La settima giornata di ritorno del campionato di Seconda Categoria ha dato dei responsi importanti, quasi decisivi per la vittoria finale che vede ormai la Val di Nisi ad un passo dalla promozione in Prima Categoria. Anche se ancora manca la matematica certezza, decisivo è stato il pareggio del Linguaglossa acciuffato al 92’ sul campo dell’Antillese che ha permesso alla compagine della Val di Nisi di agganciare al primo posto il Linguaglossa.
Rush Finale: Adesso mancano quattro gare al termine del campionato con il Linguaglossa che scenderà solamente per ben due volte in campo ( il regolare turno di riposo (prossimo turno) e alla penultima giornata ( il calendario prevedeva l’incontro con lo Sporting Club Giardini, escluso dal campionato). I rivali del Val di Nisi, invece hanno a disposizione tre gare su quattro, con l’ultima giornata con i ragazzi di mister Perrone a riposo. Non solo il Linguaglossa si deve guardare anche alle spalle, la sua seconda pozione potrebbe essere minacciata dal Piedimonte, decisivo lo scontro diretto in programma il 12 marzo.

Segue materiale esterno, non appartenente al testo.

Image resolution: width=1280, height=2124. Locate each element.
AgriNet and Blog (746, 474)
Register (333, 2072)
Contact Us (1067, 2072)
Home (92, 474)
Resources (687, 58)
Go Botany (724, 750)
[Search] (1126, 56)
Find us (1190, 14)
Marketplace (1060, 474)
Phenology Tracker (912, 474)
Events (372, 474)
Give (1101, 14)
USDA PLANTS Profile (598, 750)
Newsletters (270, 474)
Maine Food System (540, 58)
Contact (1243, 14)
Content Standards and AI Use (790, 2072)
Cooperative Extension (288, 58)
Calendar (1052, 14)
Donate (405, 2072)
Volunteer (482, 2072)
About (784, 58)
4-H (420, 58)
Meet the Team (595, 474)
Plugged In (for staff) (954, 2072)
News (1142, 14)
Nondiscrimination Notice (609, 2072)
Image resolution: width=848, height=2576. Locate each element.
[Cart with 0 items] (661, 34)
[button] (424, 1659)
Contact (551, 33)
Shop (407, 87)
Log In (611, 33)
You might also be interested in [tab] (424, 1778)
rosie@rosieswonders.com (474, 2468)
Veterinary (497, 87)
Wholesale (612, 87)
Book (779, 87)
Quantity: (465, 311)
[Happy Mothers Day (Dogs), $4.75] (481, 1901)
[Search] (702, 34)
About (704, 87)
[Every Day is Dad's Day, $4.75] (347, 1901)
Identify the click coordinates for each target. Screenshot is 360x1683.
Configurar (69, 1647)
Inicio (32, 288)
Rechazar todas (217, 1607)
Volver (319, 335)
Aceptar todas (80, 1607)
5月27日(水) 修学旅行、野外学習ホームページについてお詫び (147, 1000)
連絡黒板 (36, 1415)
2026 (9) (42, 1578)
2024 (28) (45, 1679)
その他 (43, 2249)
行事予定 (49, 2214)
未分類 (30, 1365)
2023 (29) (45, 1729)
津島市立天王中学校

Proprio gli etnei del Piedimonte, salvo sorprese si sono assicurati la terza posizione, eliminando dalla corsa l’Akron Savoca sconfitto a domicilio con un gol di Contarino (in caso di arrivo in parità gli etnei hanno vinto entrambe le gare), i savocesi adesso rischiano di perdere la quarta posizione, alle spalle si è fatto minaccioso l’Atletico Taormina (decisivo sarà lo scontro diretto alla penultima giornata al Valerio Bacigalupo). Per il resto la giornata ha confermato il momento non felice del Mandanici alla sua terza sconfitta consecutiva nelle ultime quattro gare, solo un punto in casa del Fiumedinisi.
Particolare menzione va all’Antillese (terzo risultato utile consecutivo) capace di rallentare la corsa dell’Akron Savoca e Linguaglossa, adesso la prova della verità il prossimo incontro sul campo del lanciato Piedimonte.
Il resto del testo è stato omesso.